ARYL RADICAL ADDITIONS TO ALDEHYDES AND OXIME ETHERS - THE TANDEM ENEDIYNE-RADICAL CYCLIZATION

The previously unreported cyclization of aryl radicals onto aldehyde and oxime ether acceptors is described. The aryl radicals were generated from a cyclization of enediyne substrates.

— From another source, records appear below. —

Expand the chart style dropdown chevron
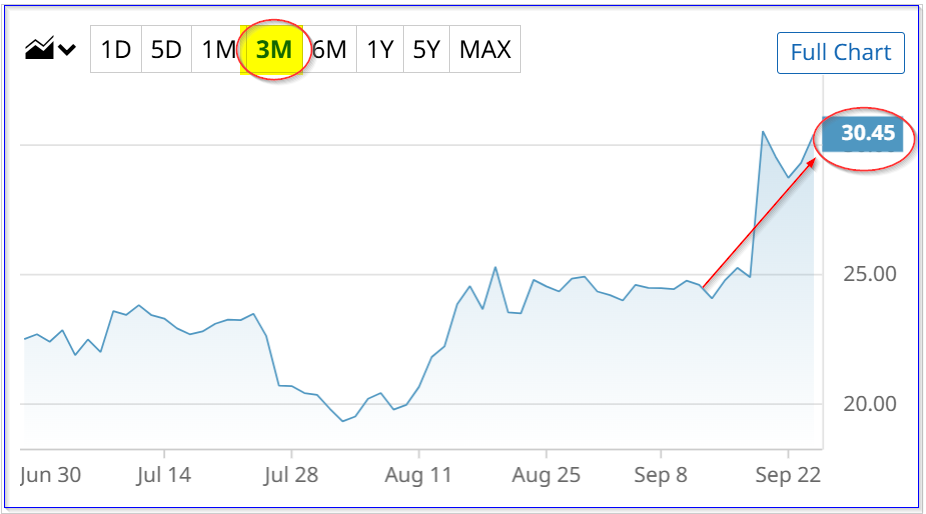The height and width of the screenshot is (514, 926). 67,50

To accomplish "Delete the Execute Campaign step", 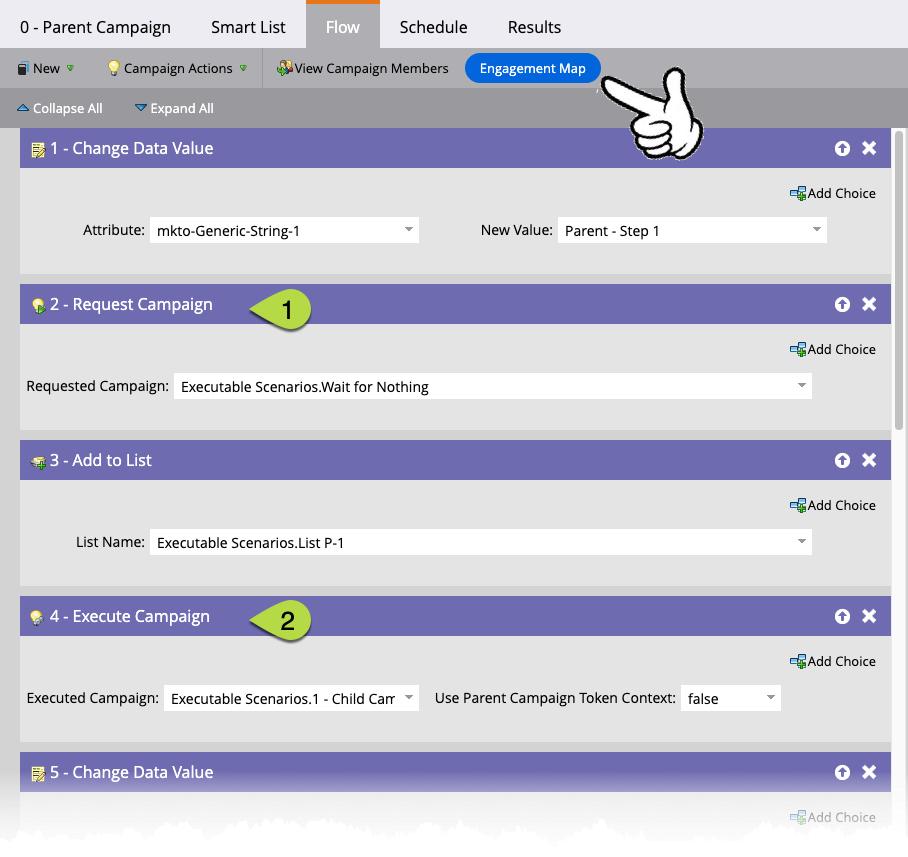I will [x=869, y=616].
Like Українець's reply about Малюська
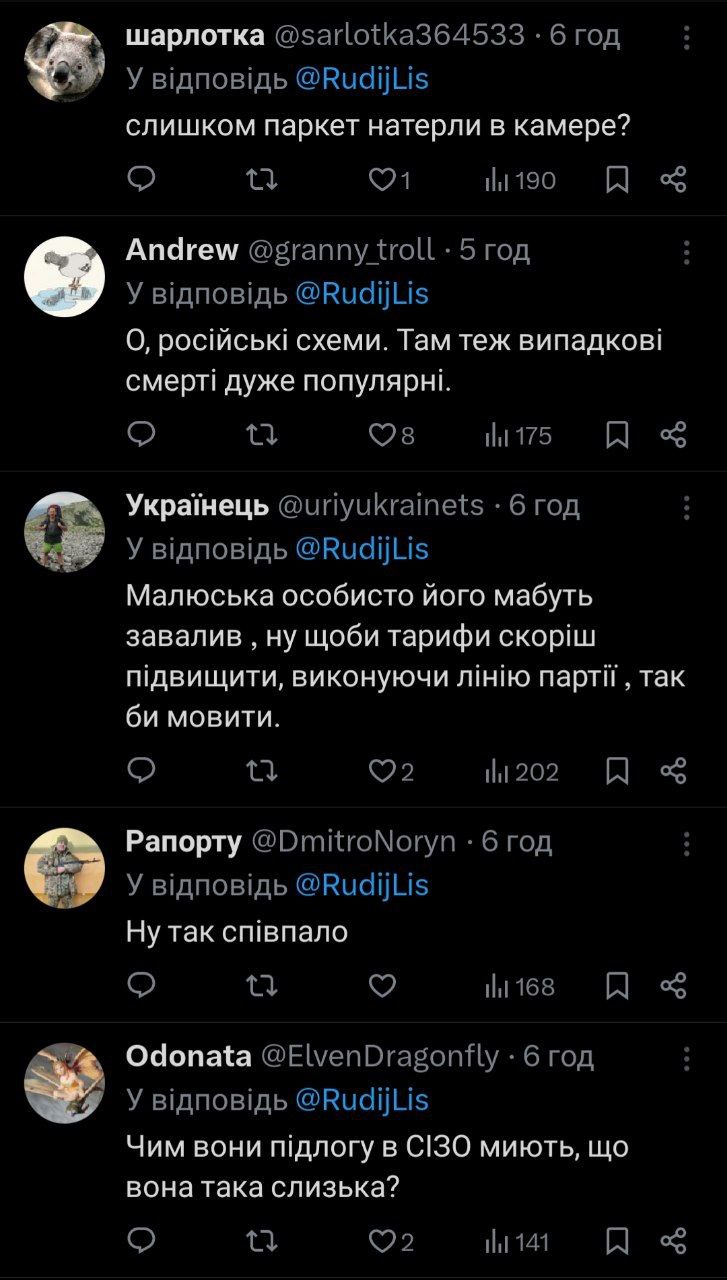The width and height of the screenshot is (727, 1280). point(382,771)
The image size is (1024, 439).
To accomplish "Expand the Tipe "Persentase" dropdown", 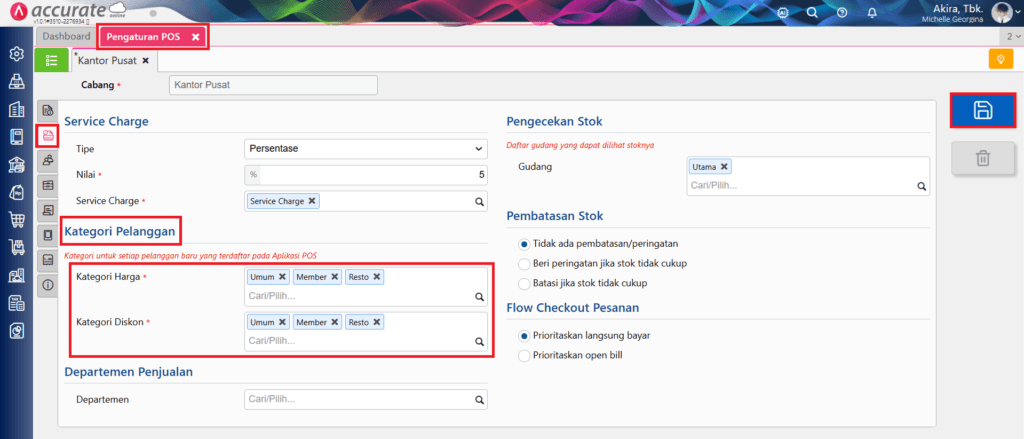I will click(365, 149).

The aldehydes 6 and 9 and the oxime ethers 7 and 10 were heated to 190-degrees-C in chlorobenzene in the presence of 1,4-cyclohexadiene as a hydrogen atom source to yield the tandem enediyne-radical cyclization products 11a, 11b, 14, 21, and 22, and the simple enediyne cyclization products 12, 13, 15, 16, and 23. For the enediyne aldehyde substrates tandem enediyne-radical cyclization does not appear to be a synthetically useful process and a mixture of products was obtained. The aryl radicals generated in these enediyne cyclizations subsequently undergo either a radical cyclization or other reactions such as hydrogen abstraction from 1,4-cyclohexadiene, decarbonylation, or intramolecular 1,5- and 1,6-hydrogen abstractions. In contrast, there actions with oxime ether precursors provide the tandem enediyne-radical cyclization products in good yield and provide a useful alternative to the tandem enediyne-6-exo-radical cyclization onto olefins.